> What you need to do:
Write out again, exactly, the lines below starting at the one with "Open the RSS订阅 link" and ending at the one with "Click the search magnifier icon".

> Provided data:
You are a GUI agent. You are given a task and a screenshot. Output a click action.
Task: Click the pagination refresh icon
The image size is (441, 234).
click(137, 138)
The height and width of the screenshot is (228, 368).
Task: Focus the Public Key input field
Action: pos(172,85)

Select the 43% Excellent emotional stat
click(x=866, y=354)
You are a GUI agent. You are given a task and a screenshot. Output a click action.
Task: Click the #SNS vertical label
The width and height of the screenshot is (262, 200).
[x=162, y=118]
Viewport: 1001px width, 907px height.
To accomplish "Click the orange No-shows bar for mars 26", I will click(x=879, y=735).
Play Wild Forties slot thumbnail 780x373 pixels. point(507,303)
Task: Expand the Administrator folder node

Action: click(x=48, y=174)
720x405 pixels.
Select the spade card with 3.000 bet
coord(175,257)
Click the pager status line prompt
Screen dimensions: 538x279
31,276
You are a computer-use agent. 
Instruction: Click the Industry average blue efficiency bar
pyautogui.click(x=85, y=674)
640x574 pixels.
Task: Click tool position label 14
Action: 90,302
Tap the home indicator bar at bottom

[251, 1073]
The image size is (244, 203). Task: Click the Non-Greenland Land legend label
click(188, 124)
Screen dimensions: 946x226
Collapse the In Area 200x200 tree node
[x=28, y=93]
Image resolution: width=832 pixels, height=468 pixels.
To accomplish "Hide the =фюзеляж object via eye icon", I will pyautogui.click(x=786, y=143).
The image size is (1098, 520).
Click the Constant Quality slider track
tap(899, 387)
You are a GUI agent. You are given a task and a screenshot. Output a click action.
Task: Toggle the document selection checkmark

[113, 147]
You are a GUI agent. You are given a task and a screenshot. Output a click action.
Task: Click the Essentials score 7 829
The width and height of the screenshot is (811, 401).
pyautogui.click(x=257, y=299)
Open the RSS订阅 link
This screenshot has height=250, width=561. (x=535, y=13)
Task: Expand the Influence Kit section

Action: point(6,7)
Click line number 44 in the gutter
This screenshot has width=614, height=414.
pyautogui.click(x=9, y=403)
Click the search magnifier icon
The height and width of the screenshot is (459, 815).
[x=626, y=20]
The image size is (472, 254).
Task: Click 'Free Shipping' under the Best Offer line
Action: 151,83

> Output for this task:
Open the RSS订阅 link
This screenshot has height=250, width=561. (x=535, y=13)
Task: Expand the Influence Kit section

Action: point(6,7)
Click line number 44 in the gutter
This screenshot has width=614, height=414.
pyautogui.click(x=9, y=403)
Click the search magnifier icon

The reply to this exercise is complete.